■ **Text segment**:
You can show your support for open source software by participating in an event next March in Pasadena, California – The Southern California Linux Expo, or SCaLE. SCaLE is the largest community-run open source and free software conference in North America. Percona has sponsored this show for many years, provided presenters, and participated in the expo hall. Thousands of people attend each year, and their support helps keep open source software flourishing. The presentations have always come from the community and run the gambit from well-known individuals in the community to those less famous but still passionate about their subjects. And now, hopefully, you will participate!

What happens At SCaLE?

There will be several two to four-hour hands-on workshop sessions that provide attendees with practical experience implementing and using open technologies. Plus, hundreds of talks on subjects ranging from automating your home with open source software to zero downtime Kubernetes implementation. The one thing SCaLE and the open source community need to add to all this to make it better is you!

As you would expect, Percona is involved in several of the presentation tracks that feature database or Kubernetes topics. We are instrumental in helping launch a Data on Kubernetes track. And we will be back in the PostgreSQL and MySQL tracks as well.

First-time presenters welcome!

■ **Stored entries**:
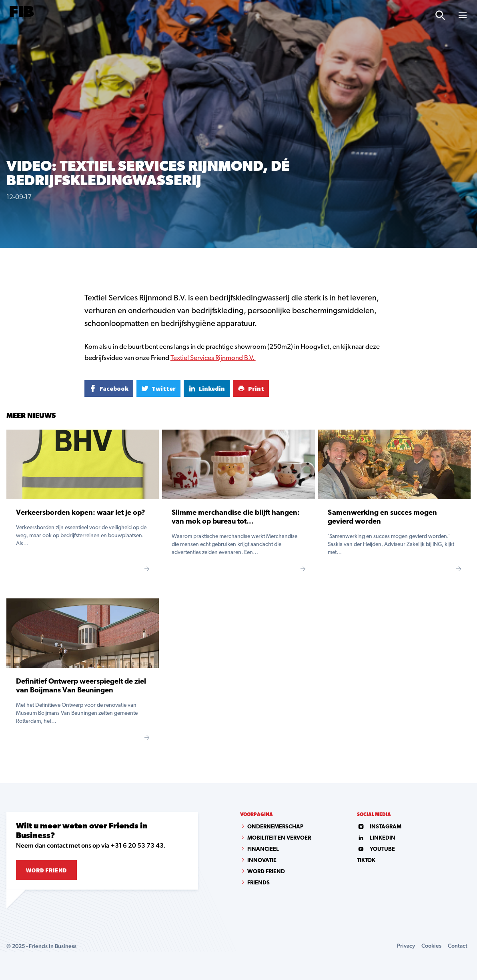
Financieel (263, 849)
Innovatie (262, 860)
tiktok (366, 860)
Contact (457, 946)
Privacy (406, 946)
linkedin (376, 838)
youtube (376, 849)
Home (13, 261)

■ **Set tasks**:
A: Answer these questions from the SCaLE text:
(i) In what city is SCaLE held?
(ii) How long do the hands-on workshop sessions run?
(iii) Which new track is Percona helping to launch?
B: Can you render the stored entries as a Markdown table with the columns No. and Entry, one row per line? Leave out blank lines and the picture.
The stored entries have no connection to the SCaLE text.

■ **Responses in order**:
A:
(i) Pasadena, California
(ii) Two to four hours
(iii) A Data on Kubernetes track

B:
| No. | Entry |
|---|---|
| 1 | Financieel (263, 849) |
| 2 | Innovatie (262, 860) |
| 3 | tiktok (366, 860) |
| 4 | Contact (457, 946) |
| 5 | Privacy (406, 946) |
| 6 | linkedin (376, 838) |
| 7 | youtube (376, 849) |
| 8 | Home (13, 261) |